A new database released by the World Bank May 24, 2012 shows that few large companies dominate the export markets in developing and developed countries.

The World Bank’s Exporter Dynamics Database which has a wealth of details on exporting firms noted that one percent of big firms often accounts for more than half and sometimes nearly 80% of total exports.

A key point highlighted by the database was that the “export market is difficult to tackle for newcomers, with 57% of companies on average – and two-thirds in Africa – quitting within a year of entering the export market”.

Task leader of the World Bank database, Ana Margarida Fernandes said “Governments traditionally have focused on helping exporters expand to new products and new markets, but they may need to do more to help firms survive.”

The new database mainly covered 2003-2009 though data from the 1990s were also available.

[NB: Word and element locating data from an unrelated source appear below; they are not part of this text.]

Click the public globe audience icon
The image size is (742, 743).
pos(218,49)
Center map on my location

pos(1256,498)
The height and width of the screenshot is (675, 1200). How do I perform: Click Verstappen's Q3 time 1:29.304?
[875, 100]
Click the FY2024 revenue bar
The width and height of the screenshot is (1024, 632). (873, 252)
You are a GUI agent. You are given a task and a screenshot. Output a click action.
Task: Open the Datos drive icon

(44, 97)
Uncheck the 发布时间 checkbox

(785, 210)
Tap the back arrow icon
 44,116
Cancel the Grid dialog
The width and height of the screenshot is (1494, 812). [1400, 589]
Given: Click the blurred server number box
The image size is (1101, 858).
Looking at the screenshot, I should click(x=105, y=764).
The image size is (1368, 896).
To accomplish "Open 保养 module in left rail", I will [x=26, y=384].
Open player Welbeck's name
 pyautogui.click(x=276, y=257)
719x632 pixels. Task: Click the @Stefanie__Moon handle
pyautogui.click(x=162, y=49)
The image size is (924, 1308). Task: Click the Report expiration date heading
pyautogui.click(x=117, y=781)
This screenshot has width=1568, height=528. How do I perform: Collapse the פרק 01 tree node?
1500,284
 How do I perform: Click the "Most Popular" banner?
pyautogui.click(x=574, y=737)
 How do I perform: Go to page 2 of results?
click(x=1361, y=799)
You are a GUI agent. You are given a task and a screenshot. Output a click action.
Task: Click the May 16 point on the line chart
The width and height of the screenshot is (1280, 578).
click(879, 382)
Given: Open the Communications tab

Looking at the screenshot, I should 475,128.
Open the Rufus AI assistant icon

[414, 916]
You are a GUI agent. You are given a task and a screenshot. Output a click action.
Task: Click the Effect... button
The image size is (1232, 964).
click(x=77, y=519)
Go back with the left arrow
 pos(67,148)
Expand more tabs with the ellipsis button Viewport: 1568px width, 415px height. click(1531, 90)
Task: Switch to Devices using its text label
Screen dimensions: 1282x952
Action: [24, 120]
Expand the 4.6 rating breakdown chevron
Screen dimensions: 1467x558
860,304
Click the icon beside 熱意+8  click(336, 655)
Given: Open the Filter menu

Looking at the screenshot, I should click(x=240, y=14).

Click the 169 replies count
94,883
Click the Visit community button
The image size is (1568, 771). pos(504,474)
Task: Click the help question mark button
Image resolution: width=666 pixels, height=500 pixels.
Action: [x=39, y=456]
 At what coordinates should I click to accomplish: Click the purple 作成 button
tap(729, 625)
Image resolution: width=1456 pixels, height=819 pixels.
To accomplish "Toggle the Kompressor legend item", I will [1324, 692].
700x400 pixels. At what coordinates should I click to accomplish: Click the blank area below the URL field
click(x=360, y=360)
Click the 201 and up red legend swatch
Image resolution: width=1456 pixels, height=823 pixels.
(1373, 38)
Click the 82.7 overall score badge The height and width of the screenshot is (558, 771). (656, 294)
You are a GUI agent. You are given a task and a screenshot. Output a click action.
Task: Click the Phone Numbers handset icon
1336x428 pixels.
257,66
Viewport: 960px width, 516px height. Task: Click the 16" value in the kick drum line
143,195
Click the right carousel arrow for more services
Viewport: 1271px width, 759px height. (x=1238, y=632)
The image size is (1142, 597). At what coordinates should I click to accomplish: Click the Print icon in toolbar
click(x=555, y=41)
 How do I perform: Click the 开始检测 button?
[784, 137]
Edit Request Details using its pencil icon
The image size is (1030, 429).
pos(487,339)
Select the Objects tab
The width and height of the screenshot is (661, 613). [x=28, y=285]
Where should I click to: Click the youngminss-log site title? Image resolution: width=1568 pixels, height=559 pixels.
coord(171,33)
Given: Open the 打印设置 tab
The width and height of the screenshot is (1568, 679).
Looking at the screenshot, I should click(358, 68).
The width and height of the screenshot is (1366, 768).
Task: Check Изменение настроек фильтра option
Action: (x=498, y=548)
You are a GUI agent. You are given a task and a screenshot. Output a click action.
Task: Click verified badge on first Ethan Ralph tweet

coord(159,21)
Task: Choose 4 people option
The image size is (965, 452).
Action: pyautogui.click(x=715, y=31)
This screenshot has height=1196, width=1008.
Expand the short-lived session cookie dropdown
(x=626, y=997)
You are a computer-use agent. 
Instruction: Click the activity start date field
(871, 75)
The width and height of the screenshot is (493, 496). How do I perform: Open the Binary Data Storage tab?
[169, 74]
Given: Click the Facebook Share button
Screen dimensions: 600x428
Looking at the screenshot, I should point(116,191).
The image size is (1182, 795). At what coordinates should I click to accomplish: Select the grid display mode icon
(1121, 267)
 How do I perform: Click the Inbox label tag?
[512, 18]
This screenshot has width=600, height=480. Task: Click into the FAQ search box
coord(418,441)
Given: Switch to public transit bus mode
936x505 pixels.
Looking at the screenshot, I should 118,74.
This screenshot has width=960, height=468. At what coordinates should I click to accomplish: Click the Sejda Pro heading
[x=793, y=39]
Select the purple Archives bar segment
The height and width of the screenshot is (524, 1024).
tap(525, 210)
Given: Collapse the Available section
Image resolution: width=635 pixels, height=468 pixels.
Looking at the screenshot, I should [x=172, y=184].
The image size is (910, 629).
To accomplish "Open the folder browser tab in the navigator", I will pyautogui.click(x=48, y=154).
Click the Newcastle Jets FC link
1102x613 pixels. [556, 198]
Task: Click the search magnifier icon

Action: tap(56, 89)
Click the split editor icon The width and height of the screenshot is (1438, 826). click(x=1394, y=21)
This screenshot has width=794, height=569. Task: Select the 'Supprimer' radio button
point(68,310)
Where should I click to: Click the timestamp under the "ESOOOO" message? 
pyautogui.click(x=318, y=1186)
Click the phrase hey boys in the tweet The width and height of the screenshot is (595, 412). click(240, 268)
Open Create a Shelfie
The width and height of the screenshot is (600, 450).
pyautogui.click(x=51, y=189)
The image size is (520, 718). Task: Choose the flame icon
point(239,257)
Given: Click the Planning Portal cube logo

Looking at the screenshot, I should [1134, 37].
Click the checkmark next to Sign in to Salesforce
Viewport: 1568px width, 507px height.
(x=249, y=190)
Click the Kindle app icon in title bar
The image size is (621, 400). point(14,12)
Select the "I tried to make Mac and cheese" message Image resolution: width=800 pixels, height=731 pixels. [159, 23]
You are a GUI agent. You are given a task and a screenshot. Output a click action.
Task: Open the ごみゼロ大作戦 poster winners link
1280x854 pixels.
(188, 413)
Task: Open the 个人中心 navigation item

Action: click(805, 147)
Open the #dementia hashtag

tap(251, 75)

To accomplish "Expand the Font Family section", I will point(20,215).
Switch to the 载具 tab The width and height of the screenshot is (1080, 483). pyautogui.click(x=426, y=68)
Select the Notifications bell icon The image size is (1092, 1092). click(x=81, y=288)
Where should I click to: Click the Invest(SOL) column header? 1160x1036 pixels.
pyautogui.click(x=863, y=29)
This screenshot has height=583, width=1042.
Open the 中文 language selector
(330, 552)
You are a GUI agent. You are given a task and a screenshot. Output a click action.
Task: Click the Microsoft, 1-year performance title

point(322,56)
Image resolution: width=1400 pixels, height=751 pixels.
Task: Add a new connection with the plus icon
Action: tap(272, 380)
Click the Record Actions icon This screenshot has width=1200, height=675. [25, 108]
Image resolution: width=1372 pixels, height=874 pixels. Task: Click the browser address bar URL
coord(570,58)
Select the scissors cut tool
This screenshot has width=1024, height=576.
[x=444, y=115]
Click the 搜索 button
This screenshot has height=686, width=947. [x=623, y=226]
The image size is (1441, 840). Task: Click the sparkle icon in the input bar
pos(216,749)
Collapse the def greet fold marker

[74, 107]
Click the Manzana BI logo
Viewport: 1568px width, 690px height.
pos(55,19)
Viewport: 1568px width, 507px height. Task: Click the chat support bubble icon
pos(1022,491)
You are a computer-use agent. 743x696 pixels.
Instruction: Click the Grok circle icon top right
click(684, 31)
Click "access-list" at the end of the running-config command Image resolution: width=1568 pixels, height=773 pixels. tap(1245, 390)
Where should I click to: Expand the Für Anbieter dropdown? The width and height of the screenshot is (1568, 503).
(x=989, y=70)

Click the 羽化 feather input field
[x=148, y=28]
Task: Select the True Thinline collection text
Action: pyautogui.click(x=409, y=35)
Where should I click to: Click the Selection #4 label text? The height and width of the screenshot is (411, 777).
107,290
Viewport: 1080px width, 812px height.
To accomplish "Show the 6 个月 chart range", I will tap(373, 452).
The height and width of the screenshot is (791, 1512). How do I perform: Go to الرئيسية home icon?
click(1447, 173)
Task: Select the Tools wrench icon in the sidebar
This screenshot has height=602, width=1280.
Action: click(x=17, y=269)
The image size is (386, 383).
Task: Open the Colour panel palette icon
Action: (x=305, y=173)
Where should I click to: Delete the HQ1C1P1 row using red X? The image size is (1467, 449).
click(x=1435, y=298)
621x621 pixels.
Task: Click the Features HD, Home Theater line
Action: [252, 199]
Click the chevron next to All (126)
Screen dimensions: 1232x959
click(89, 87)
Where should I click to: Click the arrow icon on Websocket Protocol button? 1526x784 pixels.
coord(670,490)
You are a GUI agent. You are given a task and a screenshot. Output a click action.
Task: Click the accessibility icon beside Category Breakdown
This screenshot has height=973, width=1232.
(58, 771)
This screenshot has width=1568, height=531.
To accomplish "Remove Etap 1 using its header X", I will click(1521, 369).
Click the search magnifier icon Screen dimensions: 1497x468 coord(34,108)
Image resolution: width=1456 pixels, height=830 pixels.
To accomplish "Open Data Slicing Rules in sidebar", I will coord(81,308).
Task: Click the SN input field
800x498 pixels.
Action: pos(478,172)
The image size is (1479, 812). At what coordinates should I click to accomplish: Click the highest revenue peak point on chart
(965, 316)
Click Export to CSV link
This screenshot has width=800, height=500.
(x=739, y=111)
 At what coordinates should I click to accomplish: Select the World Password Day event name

It allows for cross-country comparisons of exporters based on factors such as size, survival, growth, and concentration.

The World Bank believes that the Exporter Dynamics Database could help policy makers identify opportunities in particular sectors and address challenges faced by their exporters, especially in their entry and survival in export markets.

“For example, it can be used to analyze the performance of export sectors in a country, comparing them with their counterparts in the region or richer countries,” it added.

The database can also make it easier to analyze the impact of tariffs and other trade barriers, the Bank noted.